Barbara Kingsolver Education Background
Writer Barbara Kingslover was born in 1955 in Annapolis, MD, but spent her childhood in rural Kentucky. When she was seven, she and her family lived in the Congo briefly while her physician father and her mother worked in a medical camp.
After high school, Kingslover enrolled in DePauw University. While there, she won a musical scholarship and studied classical piano. Like many students of the time, she was an activist and protested against the war in Vietnam.
Soon realizing that the job market for musicians was very small, she changed her major to biology and earned a Bachelor in Science degree in 1977. She then spent a year living abroad in France before settling down in Tucson, Arizona, where she spent most of the next 20 years of her life. She earned a Master’s degree in evolutionary biology and ecology from the University of Arizona at Tucson during her time there.
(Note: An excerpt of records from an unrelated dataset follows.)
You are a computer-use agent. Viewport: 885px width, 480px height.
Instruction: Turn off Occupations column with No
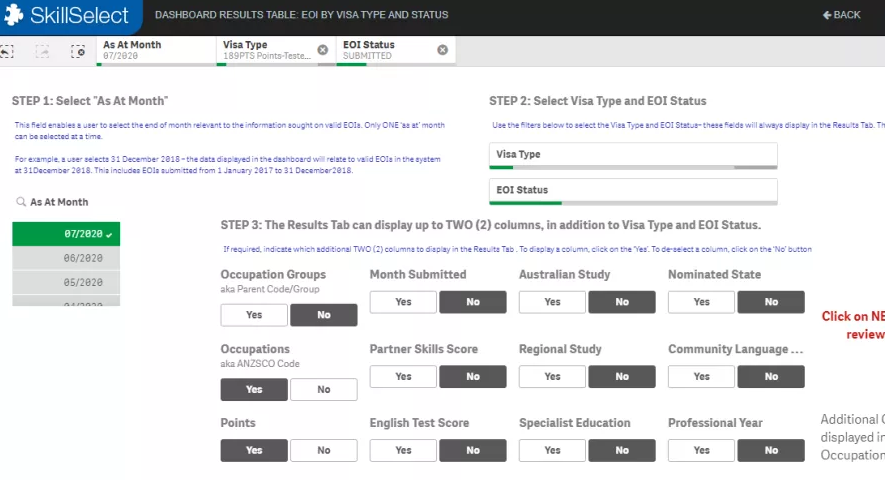[323, 390]
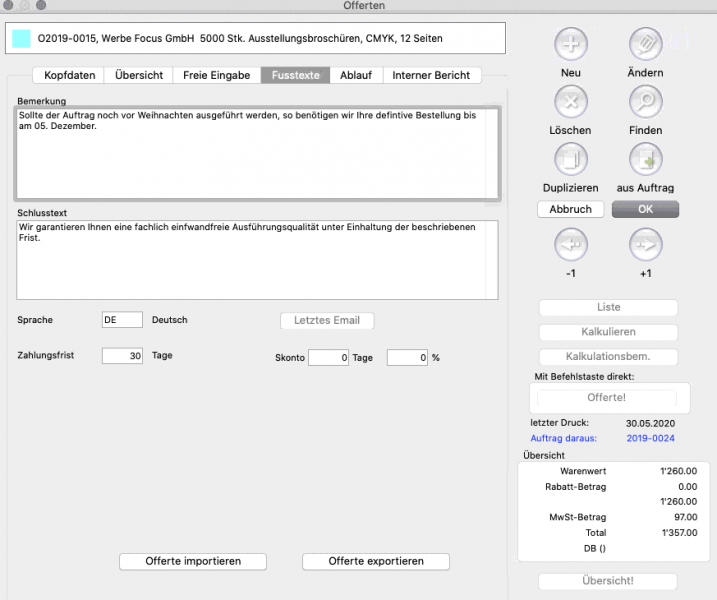Go to next record with +1 arrow
The height and width of the screenshot is (600, 717).
[646, 245]
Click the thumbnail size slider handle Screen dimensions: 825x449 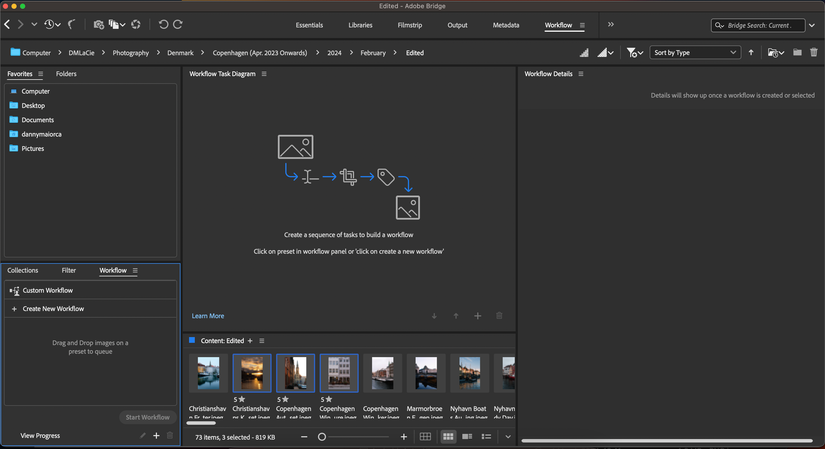click(x=322, y=437)
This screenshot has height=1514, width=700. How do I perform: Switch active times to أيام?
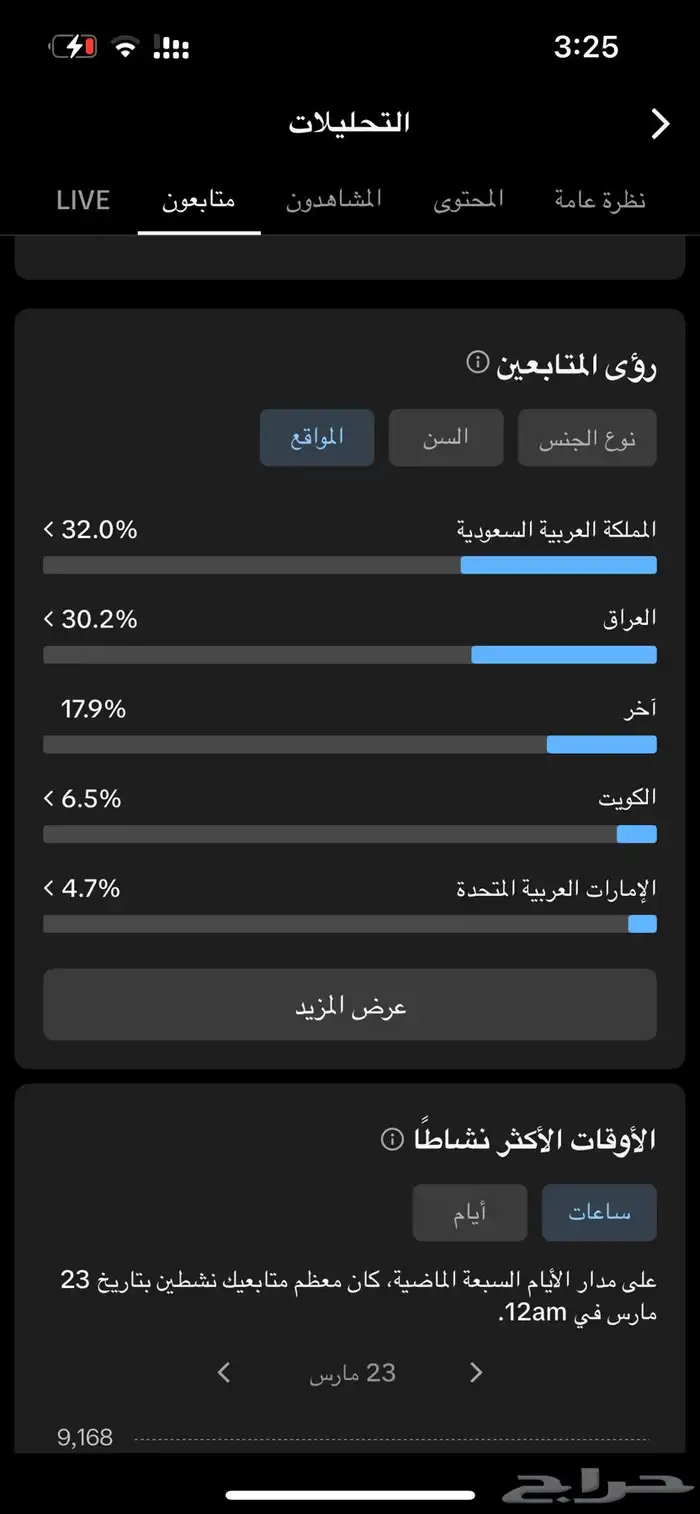point(470,1213)
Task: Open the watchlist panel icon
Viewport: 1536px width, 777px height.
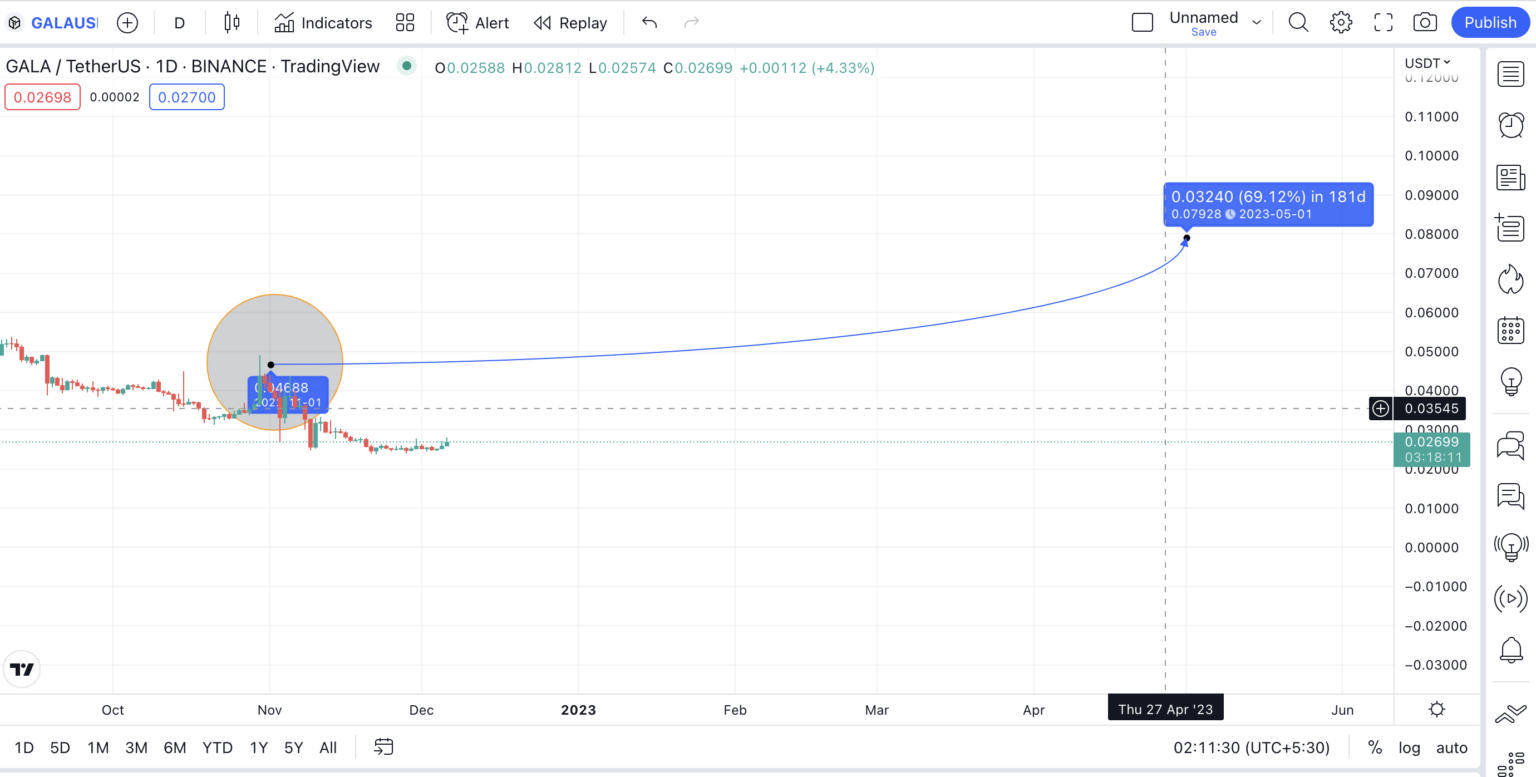Action: pyautogui.click(x=1510, y=73)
Kingsolver started a full-time writing career in the mid-1980s as a scientific writer for the university, which eventually led to some freelance opportunities. She began her career in writing fiction after she won a short story contest in a newspaper in Phoenix.
Every book that Kingsolver has had published since 1993 has been on the New York Times Bestseller List. Her most widely known books are The Poisonwood Bible, her tale of a missionary family living in the Congo, and Animal, Vegetable, Miracle, the true account of her family’s attempts to eat only locally produced food in Virginia.
Kingslover married Joseph Hoffmann in 1985 and together they have one daughter. Always the activist, she took her daughter and spent several years in the Canary Islands, protesting the first Gulf War and America’s involvement. Upon her return to the United States in 1992, she formally separated from her husband, and they officially divorced the next year. She remarried ornithologist Steven Hopp in 1994 and had another daughter in 1996. The family moved to Washington County, Virginia in 2004, which is where they still live today.